BILL SHORTEN: Well, he’s just wrong.  First of all, Tony Abbott has currently done a new edition of his book, Battlelines, so he’s getting some royalties.  Good luck to him, but in the book Battlelines, the book he’s now selling, he says that Work Choices wasn’t all bad.  So this is a guy who’s got serial form in terms of saying one thing and doing something else.  That’s what he did when he was last in charge of industrial relations.  That’s what he’s doing with his book compared to his policy yesterday, but don’t take my word for it.  Just have a look at the fine print.

They say that they are going to support a recommendation for individual arrangements which says that you could technically be no worse off - say, you’re owed $30 for doing a night shift delivering pizzas.  Well, under this bloke’s policy, if the owner says, well, you like your job, don’t you?  Here are three family sized capriosca pizzas, that would add up to $30.  I mean, under Tony Abbott’s, you could drive a Mack truck through, you know, smoke screen policy, anything goes.  These guys want to go back to anything goes.  The employee has no choice.  This idea that somehow every employee has equal power to their employer just doesn’t cut the mustard in the real world.

He’s proposing to make individual contracts so wide that an employer can offer nearly anything and say, well, that’s what you would have been paid, so like it or lump it.  It’s my way or the highway.  These guys, the Liberal Party, cannot be trusted.  We all know.  Like, let’s tell the truth here in Australia about politics.  These guys, the Liberal Party, want to be a small target, but they can’t help themselves, even when it comes to the detail of individual contracts, they want to take away the fair go for workers.

KIERAN GILBERT: It’s hardly a Work Choices revival, as you’re painting though.  He’s said he’ll send any changes to unfair dismissals, penalty rates to our Productivity Commission review and that that would - any proposals to put to a subsequent election, and as I said before, pointed out, he is saying that there will be this no worse off test, which you put in place in your own legislation.
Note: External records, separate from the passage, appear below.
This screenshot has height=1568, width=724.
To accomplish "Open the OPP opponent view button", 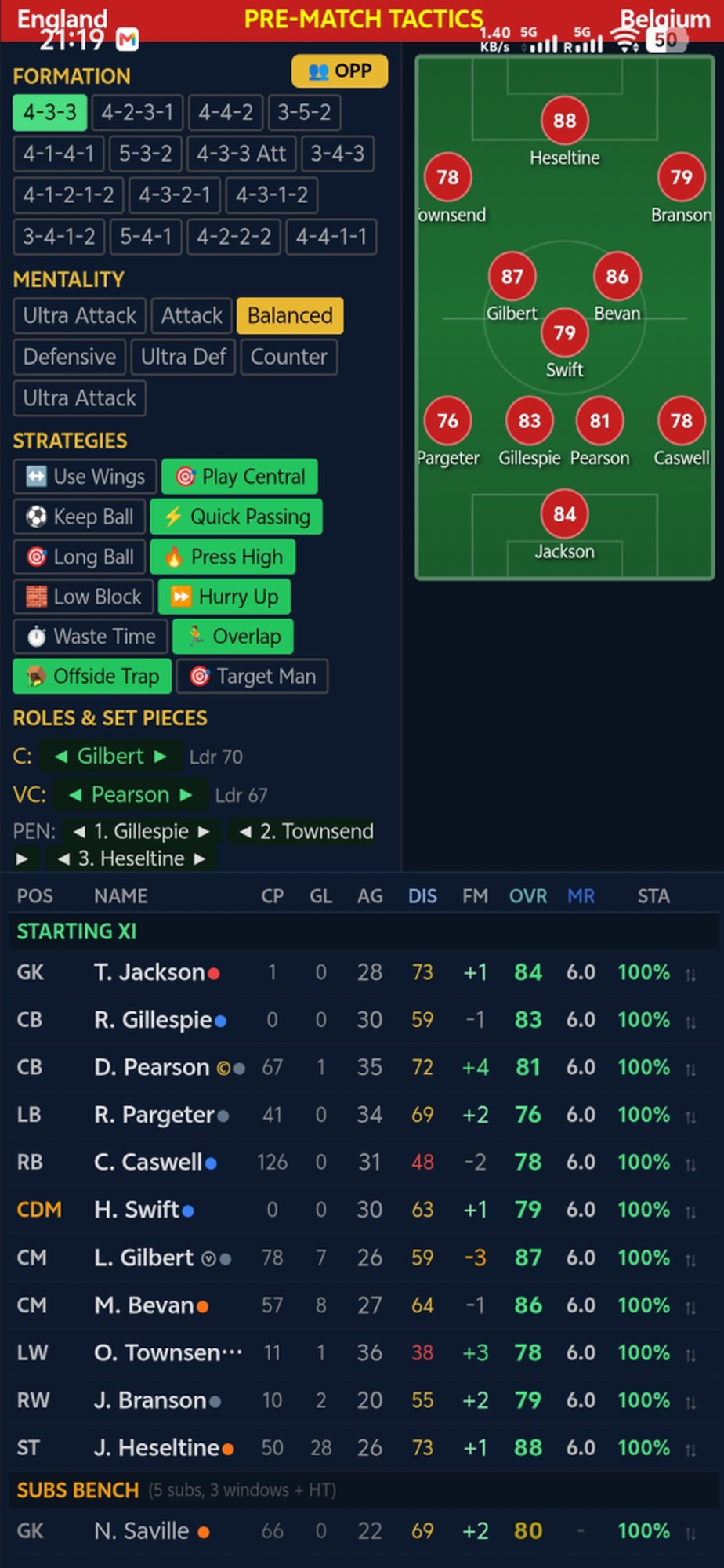I will click(339, 71).
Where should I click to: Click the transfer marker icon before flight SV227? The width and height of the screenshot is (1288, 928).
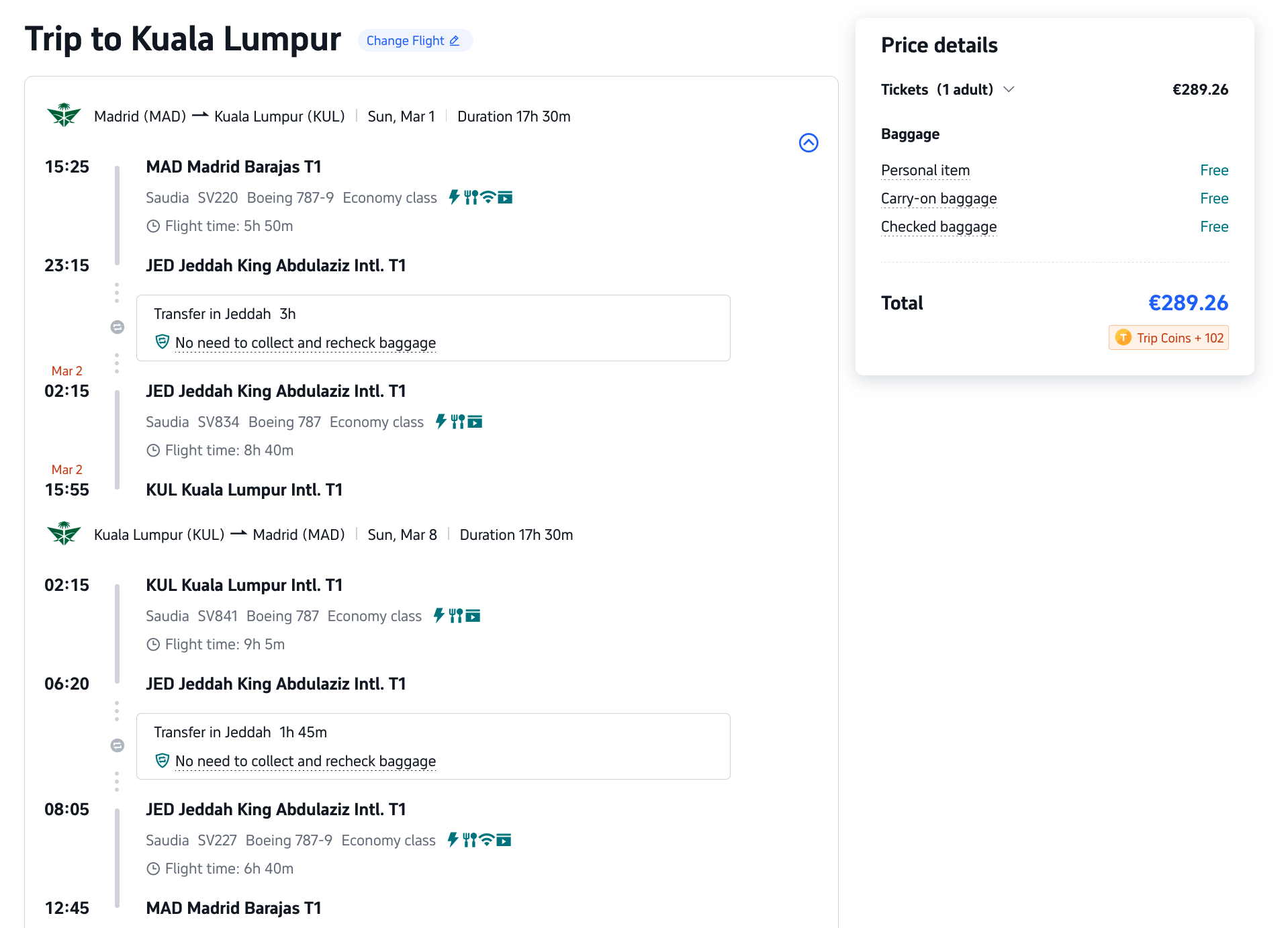tap(118, 745)
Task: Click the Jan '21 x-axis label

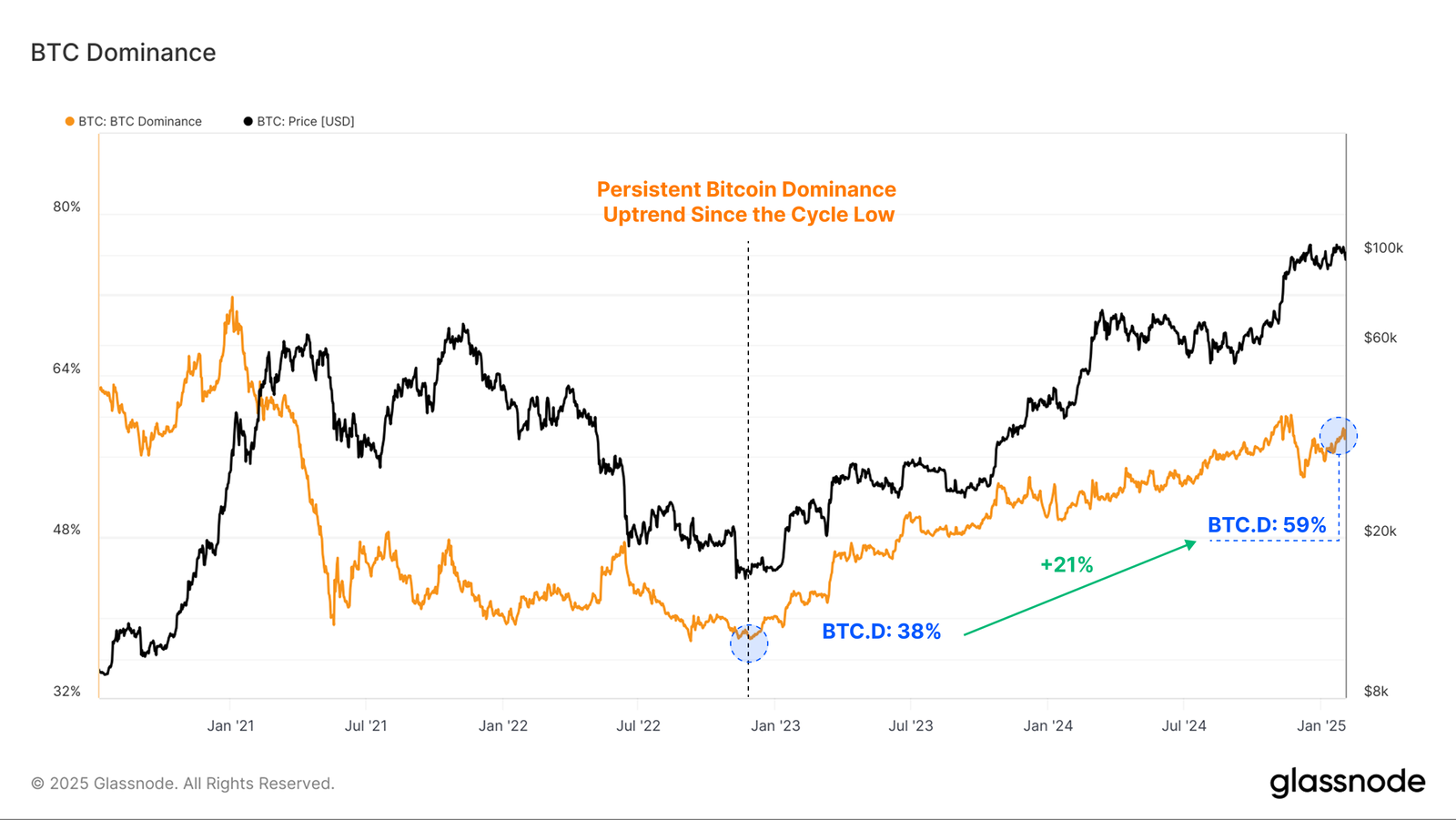Action: click(230, 725)
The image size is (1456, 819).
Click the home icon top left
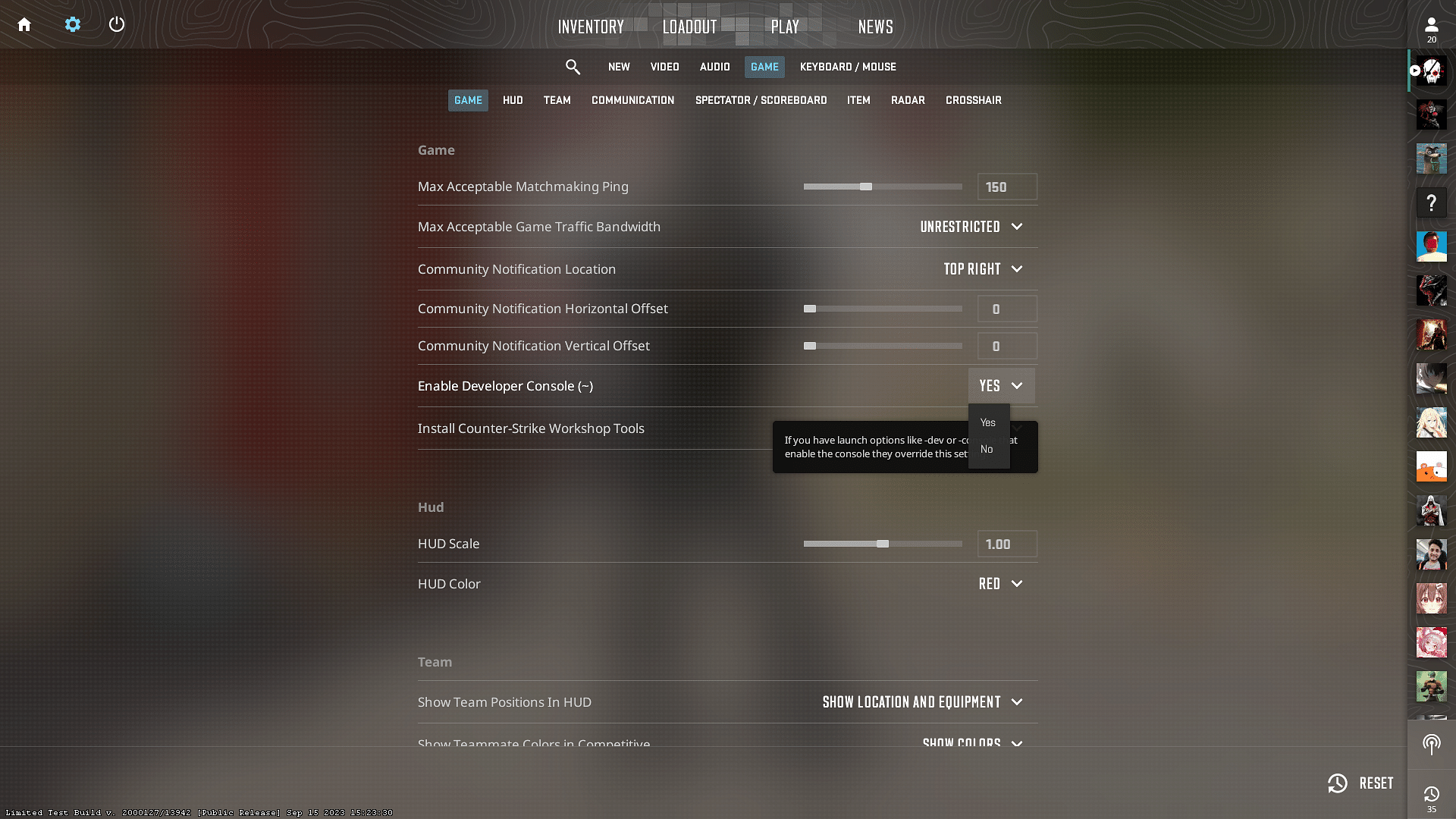[25, 23]
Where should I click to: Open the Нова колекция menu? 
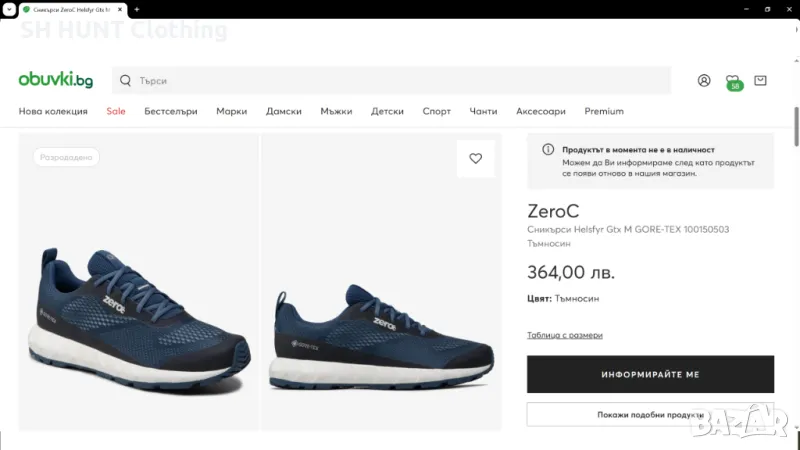pos(53,111)
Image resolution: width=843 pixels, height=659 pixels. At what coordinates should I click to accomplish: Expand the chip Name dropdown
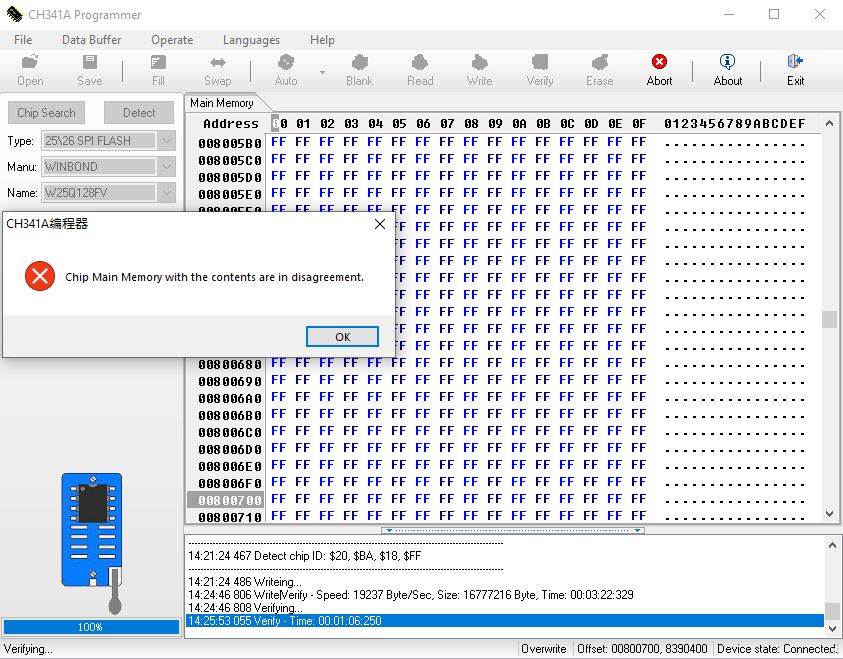pyautogui.click(x=167, y=193)
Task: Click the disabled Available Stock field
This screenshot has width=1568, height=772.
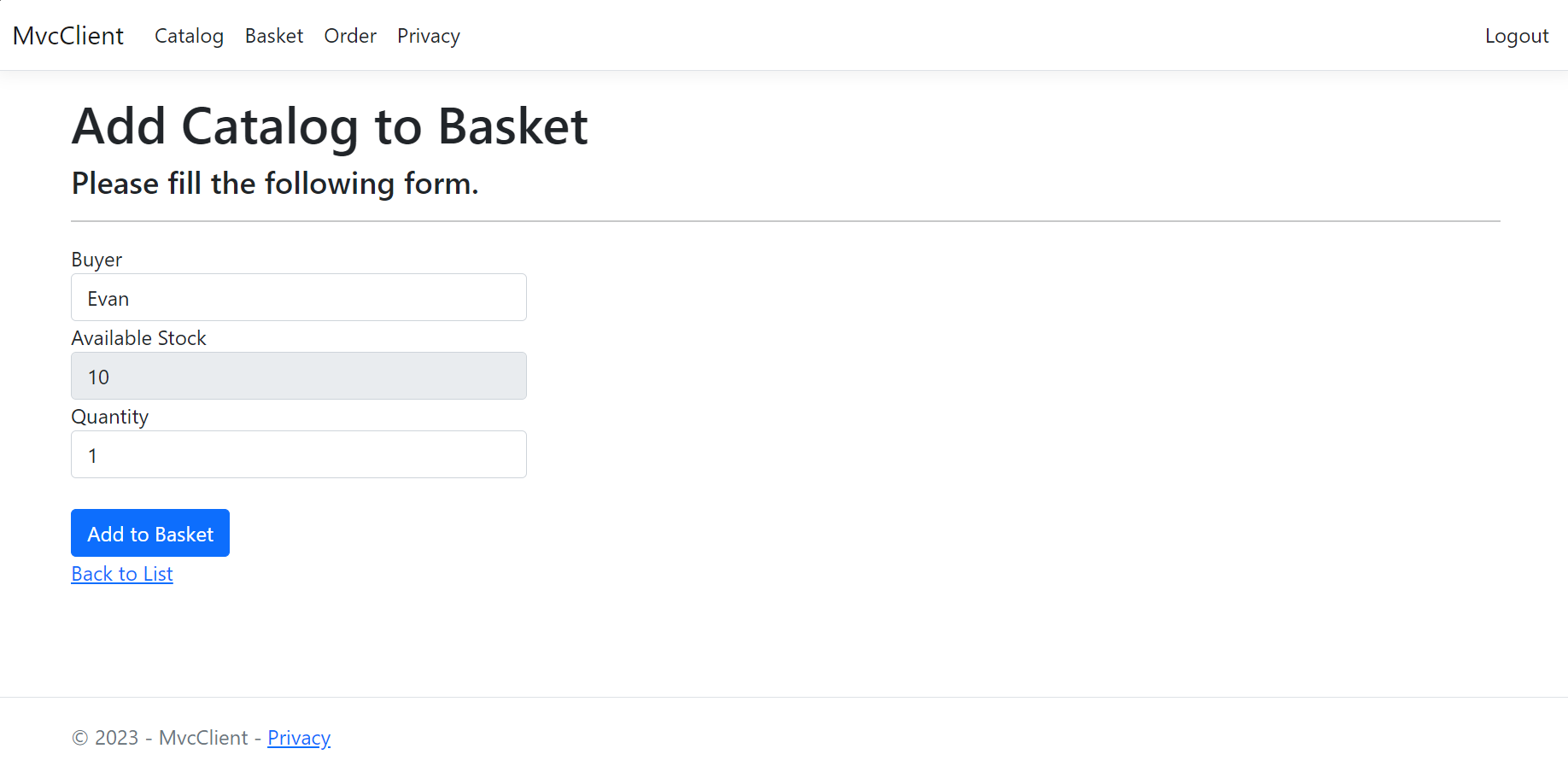Action: tap(299, 376)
BILL SHORTEN: No.  Kieran, he’s selling you a bill of goods.  Please, just because Tony Abbott repeats something often enough doesn’t make it true.  We’ve got protections for workers.  That’s one thing that Labor does do.  He is proposing, for instance, any example where you can have an individual contract and if you could get paid in non-monetary benefits, to the same level that you would have got in cash, well, that would pass the Liberal Party test.  I mean, these guys want to go back to a cargo cult where you get food for work.  This is - we ruled specifically out a couple of hair brain extreme ideas these guys are breathing oxygen into.  The point about it all is they say, give us a blank cheque.

The electoral mandate they’re seeking in workplace relations is, yeah, we’ll change things.  We don’t know want we want to do yet, so don’t ask us before the election.  We want to be a small target.  I mean, the point about it is on September the 14th, when people cast a ballot, there is a choice.  Everyone knows what we think about workplace relations.  These guys are saying, yeah, yeah, we’re going to give you a hint that we’re going to expand individual contracts.  Just trust us.  Well, they couldn’t be trusted last time.

Did you know, Kieran, every time in Parliament since 2007, there’s been a legislation mechanism to improve cooperation in the workplace, to improve productivity, to improve workers’ conditions and entitlements, to make their jobs secure, the Liberal Party vote no?  They voted no against legislation several times, so it’s not a question of just believing of what I say.  It’s a question of they want to expand individual contracts.

They want people to be able to be paid in non-monetary benefits.  I mean, Kieran, would you come and work for Sky if they just gave you free subscription to Foxtel?  I mean, it’s not - but of course, you’re capable of negotiating for yourself, but there are a lot of people who desperately need work and so they’re going to have these take it or leave it arrangements with no choice.

KIERAN GILBERT: That was Bill Shorten speaking to me in Melbourne a bit earlier.